I am trying to convert pandas dataframe to TF records,
I use following data to convert my pandas dataframe to TF dataset, train_x
, val_x
, test_x
are my training, validation and test data, all are pandas dataframe, and train_y
, val_y
, test_y
are the labels. They are all time series data.
shift_window_size = 125
window_size = 250
# sliding window
train_ds = tf.data.Dataset.from_tensor_slices((train_x, train_y)).window(size=window_size, shift=shift_window_size, drop_remainder=True)
val_ds = tf.data.Dataset.from_tensor_slices((val_x, val_y)).window(size=window_size, shift=shift_window_size, drop_remainder=True)
test_ds = tf.data.Dataset.from_tensor_slices((test_x, test_y)).window(size=window_size, shift=shift_window_size, drop_remainder=True)
# use flat_map to match feature and label
train_ds = train_ds.flat_map(lambda feature, label: tf.data.Dataset.zip((feature, label))).batch(window_size, drop_remainder=True)

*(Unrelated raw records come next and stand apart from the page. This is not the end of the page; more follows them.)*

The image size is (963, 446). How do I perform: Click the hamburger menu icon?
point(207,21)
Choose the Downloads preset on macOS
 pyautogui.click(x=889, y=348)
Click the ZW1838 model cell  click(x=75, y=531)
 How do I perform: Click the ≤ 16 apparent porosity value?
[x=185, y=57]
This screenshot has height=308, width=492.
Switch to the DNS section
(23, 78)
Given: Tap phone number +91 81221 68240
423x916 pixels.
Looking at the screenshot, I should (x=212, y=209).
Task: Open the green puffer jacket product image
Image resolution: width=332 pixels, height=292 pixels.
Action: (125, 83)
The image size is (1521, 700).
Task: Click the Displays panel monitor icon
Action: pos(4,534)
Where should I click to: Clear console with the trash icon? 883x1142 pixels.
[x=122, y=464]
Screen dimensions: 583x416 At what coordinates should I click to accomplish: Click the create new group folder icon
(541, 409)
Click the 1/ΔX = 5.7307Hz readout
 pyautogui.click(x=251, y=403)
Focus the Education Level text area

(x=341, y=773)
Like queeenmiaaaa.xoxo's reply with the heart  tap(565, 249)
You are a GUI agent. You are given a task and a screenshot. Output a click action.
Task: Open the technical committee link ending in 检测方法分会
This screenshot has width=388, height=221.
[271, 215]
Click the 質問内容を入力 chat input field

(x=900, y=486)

val_ds = val_ds.flat_map(lambda feature, label: tf.data.Dataset.zip((feature, label))).batch(window_size, drop_remainder=True)
test_ds = test_ds.flat_map(lambda feature, label: tf.data.Dataset.zip((feature, label))).batch(window_size, drop_remainder=True)
then use print(train_ds)
, I got, <BatchDataset shapes: ((250, 6), (250, 1)), types: (tf.float64, tf.int64)>
.
then I try to convert my value to byte by using,
def _bytes_feature(value):
"""Returns a bytes_list from a string / byte."""
if isinstance(value, type(tf.constant(0))):
value = value.numpy() # BytesList won't unpack a string from an EagerTensor.
return tf.train.Feature(bytes_list=tf.train.BytesList(value=[value]))
When I use print(_byte_feature(train_ds))
, I got an type error,
TypeError: Failed to convert object of type <class 'tensorflow.python.data.ops.dataset_ops._BatchDataset'> to Tensor. Contents: <BatchDataset shapes: ((250, 6), (250, 1)), types: (tf.float64, tf.int64)>. Consider casting elements to a supported type.
it shows:
<_VariantDataset shapes: ((250, 6), (250, 1)), types: (tf.float64, tf.int64)>
I also used value = tf.io.serialize_tensor(value)
t oconvert my dataset to tensor, but it also shows error.
TypeError: Failed to convert object of type <class 'tensorflow.python.data.ops.dataset_ops._VariantDataset'> to Tensor. Contents: <_VariantDataset shapes: ((250, 6), (250, 1)), types: (tf.float64, tf.int64)>. Consider casting elements to a supported type.
have no idea which part went wrong, so I have to ask for help here.
Thanks in advance.